Your answer must be an exact copy of all the entries.
/---
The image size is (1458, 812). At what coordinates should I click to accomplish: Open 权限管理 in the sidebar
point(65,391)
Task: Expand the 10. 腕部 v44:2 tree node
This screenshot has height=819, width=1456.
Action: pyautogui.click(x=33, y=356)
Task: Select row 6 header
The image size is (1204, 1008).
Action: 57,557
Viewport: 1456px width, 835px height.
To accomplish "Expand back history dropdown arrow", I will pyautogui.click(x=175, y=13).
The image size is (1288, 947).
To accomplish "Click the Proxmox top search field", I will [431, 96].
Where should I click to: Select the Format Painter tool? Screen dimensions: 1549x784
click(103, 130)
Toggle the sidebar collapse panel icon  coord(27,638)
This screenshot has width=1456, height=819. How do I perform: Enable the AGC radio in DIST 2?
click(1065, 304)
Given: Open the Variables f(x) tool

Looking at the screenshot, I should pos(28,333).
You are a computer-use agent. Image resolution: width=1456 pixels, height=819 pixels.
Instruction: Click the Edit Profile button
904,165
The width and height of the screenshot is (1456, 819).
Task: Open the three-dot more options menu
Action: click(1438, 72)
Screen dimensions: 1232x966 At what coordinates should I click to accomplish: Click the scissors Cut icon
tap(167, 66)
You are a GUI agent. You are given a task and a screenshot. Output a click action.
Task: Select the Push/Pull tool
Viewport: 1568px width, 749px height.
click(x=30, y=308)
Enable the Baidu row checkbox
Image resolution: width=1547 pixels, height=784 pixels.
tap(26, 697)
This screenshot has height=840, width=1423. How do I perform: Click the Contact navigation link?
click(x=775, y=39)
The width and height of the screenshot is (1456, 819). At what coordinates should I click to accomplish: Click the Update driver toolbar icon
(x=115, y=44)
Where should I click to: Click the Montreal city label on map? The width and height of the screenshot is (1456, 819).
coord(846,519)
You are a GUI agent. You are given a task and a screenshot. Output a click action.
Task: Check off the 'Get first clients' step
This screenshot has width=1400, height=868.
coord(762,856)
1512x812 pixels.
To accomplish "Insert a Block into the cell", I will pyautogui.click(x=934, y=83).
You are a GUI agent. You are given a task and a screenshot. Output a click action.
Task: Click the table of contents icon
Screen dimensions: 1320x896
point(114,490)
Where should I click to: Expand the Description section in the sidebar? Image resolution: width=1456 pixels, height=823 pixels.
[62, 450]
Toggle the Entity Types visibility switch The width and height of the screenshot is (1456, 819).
\---
**RESPONSE:**
The image size is (1458, 812). At what coordinates should I click to accomplish: Open 权限管理 in the sidebar
point(65,391)
Task: Expand the 10. 腕部 v44:2 tree node
This screenshot has height=819, width=1456.
Action: pyautogui.click(x=33, y=356)
Task: Select row 6 header
The image size is (1204, 1008).
Action: 57,557
Viewport: 1456px width, 835px height.
To accomplish "Expand back history dropdown arrow", I will pyautogui.click(x=175, y=13).
The image size is (1288, 947).
To accomplish "Click the Proxmox top search field", I will [431, 96].
Where should I click to: Select the Format Painter tool? Screen dimensions: 1549x784
click(103, 130)
Toggle the sidebar collapse panel icon  coord(27,638)
This screenshot has width=1456, height=819. How do I perform: Enable the AGC radio in DIST 2?
click(1065, 304)
Given: Open the Variables f(x) tool

Looking at the screenshot, I should pos(28,333).
You are a computer-use agent. Image resolution: width=1456 pixels, height=819 pixels.
Instruction: Click the Edit Profile button
904,165
The width and height of the screenshot is (1456, 819).
Task: Open the three-dot more options menu
Action: click(1438, 72)
Screen dimensions: 1232x966 At what coordinates should I click to accomplish: Click the scissors Cut icon
tap(167, 66)
You are a GUI agent. You are given a task and a screenshot. Output a click action.
Task: Select the Push/Pull tool
Viewport: 1568px width, 749px height.
click(x=30, y=308)
Enable the Baidu row checkbox
Image resolution: width=1547 pixels, height=784 pixels.
tap(26, 697)
This screenshot has height=840, width=1423. How do I perform: Click the Contact navigation link?
click(x=775, y=39)
The width and height of the screenshot is (1456, 819). At what coordinates should I click to accomplish: Click the Update driver toolbar icon
(x=115, y=44)
Where should I click to: Click the Montreal city label on map? The width and height of the screenshot is (1456, 819).
coord(846,519)
You are a GUI agent. You are given a task and a screenshot. Output a click action.
Task: Check off the 'Get first clients' step
This screenshot has width=1400, height=868.
coord(762,856)
1512x812 pixels.
To accomplish "Insert a Block into the cell", I will pyautogui.click(x=934, y=83).
You are a GUI agent. You are given a task and a screenshot. Output a click action.
Task: Click the table of contents icon
Screen dimensions: 1320x896
point(114,490)
Where should I click to: Expand the Description section in the sidebar? Image resolution: width=1456 pixels, height=823 pixels.
[62, 450]
Toggle the Entity Types visibility switch The width and height of the screenshot is (1456, 819).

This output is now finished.